Unlike traditional cards, it aims to eliminate manual receipt submissions and generates real-time reports, addressing CFO frustrations with tools like Concur and Expensify.

The platform organizes transaction data to flag inefficiencies—such as overpriced Uber rides or redundant subscriptions—potentially saving companies 5% on spend, per Ramp’s claims.

This flywheel has driven adoption: one in three customers switches from AmEx, and 90% abandon legacy expense platforms post-signup.

The Fortune update details Ramp’s evolution beyond interchange fees (up to 3% per transaction) toward higher-margin SaaS subscriptions.

Recent AI agents automate financial workflows, like invoice approvals and vendor negotiations, expanding into travel and procurement.

Amid the AI boom and corporate cost pressures, Ramp’s neon-yellow branding and marketing strategy—including a February 2025 Super Bowl ad and podcast sponsorships—have built some visibility.

It now serves clients like Shopify and Webflow, outpacing rival Brex, which reported $700 million in revenue but a $12.3 billion valuation.

Yet, skepticism surrounds Ramp’s ongoing growth trajectory.

Various investors and competitors view the $22.5 billion figure as inflated marketing, driven by backers like Founders Fund and Khosla Ventures. Coatue, an early investor, partially exited in 2023 over valuation concerns, though it reinvested later.

Brex‘s international push and AmEx’s small-business innovations pose threats.

AmEx CEO Steve Squeri has actually acknowledged monitoring Ramp and Brex in January 2025 earnings, citing record card spending and new customer acquisitions.

Ramp‘s seemingly steady growth reflects fintech’s focus on efficiency, but sustaining it requires navigating credit risks—like rising charge-offs seen in peers—and proving AI tools deliver sizeable ROI.

As Glyman eyes leapfrogging AmEx, the startup‘s pivot to more comprehensive finance automation will test whether it can erode the incumbent’s century-old moat.

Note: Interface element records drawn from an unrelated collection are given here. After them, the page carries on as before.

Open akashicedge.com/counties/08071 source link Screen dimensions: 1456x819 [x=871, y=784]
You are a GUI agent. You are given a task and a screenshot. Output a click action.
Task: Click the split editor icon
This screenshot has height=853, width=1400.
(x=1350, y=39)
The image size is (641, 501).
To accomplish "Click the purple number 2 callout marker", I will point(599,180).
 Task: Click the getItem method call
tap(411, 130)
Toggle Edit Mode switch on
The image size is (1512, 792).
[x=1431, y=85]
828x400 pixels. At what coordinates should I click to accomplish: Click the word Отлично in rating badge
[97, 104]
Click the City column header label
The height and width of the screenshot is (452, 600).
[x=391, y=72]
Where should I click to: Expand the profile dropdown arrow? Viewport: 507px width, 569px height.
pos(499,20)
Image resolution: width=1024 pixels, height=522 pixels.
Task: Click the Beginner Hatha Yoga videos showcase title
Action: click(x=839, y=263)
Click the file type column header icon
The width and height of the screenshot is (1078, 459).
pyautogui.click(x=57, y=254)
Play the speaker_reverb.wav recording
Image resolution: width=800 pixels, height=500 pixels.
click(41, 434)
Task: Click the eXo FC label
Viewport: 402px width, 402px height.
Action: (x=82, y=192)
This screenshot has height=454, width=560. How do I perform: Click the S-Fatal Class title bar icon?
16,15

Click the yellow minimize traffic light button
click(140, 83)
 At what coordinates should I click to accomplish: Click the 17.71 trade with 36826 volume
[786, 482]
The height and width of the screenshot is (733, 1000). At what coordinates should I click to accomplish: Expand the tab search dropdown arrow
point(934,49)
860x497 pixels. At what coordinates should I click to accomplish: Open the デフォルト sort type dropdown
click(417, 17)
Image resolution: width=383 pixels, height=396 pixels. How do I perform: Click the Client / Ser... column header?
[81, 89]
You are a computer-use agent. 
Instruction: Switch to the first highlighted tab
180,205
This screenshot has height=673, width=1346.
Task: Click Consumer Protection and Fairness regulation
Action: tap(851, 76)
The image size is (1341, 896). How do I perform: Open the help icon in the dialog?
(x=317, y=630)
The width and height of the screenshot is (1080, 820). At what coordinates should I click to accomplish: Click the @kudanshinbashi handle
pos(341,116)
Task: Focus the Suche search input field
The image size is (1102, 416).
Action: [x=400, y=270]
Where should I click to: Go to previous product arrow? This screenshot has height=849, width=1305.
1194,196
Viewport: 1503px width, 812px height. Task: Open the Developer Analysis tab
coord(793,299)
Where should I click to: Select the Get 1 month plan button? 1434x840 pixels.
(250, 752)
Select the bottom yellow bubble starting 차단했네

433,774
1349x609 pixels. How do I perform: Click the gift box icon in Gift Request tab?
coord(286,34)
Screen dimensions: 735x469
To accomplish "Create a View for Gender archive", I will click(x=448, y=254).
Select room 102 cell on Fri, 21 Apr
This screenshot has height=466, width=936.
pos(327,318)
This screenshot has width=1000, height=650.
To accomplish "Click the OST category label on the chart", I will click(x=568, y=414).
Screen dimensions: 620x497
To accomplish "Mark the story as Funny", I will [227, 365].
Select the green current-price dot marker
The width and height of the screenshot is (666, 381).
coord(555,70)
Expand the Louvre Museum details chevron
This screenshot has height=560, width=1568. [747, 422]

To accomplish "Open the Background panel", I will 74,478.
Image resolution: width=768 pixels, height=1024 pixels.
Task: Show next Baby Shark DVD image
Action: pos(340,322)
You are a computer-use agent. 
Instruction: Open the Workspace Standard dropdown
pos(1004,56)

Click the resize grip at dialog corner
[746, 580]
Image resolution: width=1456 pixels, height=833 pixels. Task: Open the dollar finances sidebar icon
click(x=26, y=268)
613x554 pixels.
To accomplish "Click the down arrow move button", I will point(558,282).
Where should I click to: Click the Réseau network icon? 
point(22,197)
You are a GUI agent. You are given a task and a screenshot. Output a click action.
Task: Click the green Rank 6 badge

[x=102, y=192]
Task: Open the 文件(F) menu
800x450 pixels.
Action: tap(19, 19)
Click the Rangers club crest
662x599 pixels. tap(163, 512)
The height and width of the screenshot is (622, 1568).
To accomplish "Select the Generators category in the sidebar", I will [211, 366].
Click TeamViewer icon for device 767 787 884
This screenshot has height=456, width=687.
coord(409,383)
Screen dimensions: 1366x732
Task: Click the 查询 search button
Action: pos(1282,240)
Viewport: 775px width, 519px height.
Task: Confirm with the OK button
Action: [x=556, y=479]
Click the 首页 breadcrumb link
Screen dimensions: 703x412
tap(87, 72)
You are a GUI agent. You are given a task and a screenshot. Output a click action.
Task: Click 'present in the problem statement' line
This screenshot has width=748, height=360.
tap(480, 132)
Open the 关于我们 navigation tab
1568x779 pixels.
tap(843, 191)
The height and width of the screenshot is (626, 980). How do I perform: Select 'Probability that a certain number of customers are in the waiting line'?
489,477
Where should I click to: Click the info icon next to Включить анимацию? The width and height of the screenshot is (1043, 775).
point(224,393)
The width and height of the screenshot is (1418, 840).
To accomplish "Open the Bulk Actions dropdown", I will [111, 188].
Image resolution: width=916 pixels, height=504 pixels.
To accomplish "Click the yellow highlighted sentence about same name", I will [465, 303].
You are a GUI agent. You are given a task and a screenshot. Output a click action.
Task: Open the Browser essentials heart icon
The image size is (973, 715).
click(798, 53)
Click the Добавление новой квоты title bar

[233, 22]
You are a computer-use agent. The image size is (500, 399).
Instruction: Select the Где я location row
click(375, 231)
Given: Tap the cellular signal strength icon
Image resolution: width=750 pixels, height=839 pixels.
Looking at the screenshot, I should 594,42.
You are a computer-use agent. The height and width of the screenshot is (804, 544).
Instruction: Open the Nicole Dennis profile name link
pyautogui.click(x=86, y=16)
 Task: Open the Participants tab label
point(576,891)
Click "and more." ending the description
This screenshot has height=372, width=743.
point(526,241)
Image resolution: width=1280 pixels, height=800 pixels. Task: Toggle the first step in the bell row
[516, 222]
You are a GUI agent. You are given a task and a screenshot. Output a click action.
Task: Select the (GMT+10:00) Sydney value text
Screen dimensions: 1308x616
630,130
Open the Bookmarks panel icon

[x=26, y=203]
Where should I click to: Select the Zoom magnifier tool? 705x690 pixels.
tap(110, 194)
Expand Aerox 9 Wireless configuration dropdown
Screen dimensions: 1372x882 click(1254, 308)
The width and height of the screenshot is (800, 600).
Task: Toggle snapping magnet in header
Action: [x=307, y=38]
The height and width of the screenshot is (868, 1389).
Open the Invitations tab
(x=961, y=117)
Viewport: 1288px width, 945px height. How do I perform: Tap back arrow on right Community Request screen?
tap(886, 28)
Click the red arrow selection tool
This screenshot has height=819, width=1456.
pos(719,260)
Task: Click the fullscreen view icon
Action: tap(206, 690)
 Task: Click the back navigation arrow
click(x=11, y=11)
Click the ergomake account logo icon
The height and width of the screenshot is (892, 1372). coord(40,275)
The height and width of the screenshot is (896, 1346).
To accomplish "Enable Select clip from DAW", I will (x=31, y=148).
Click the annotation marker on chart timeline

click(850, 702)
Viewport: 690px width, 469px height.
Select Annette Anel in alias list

According to available data, Ramp has raised appr. $1.9 billion in total equity financing to date, with the latest round being a $500 million Series E-2 announced in July of this year at a $22.5 billion valuation.

This funding has been used to supports its AI capabilities and build its financial operations platform, which currently serves corporate clients and handles considerable purchase volume across cards as well as bill payments.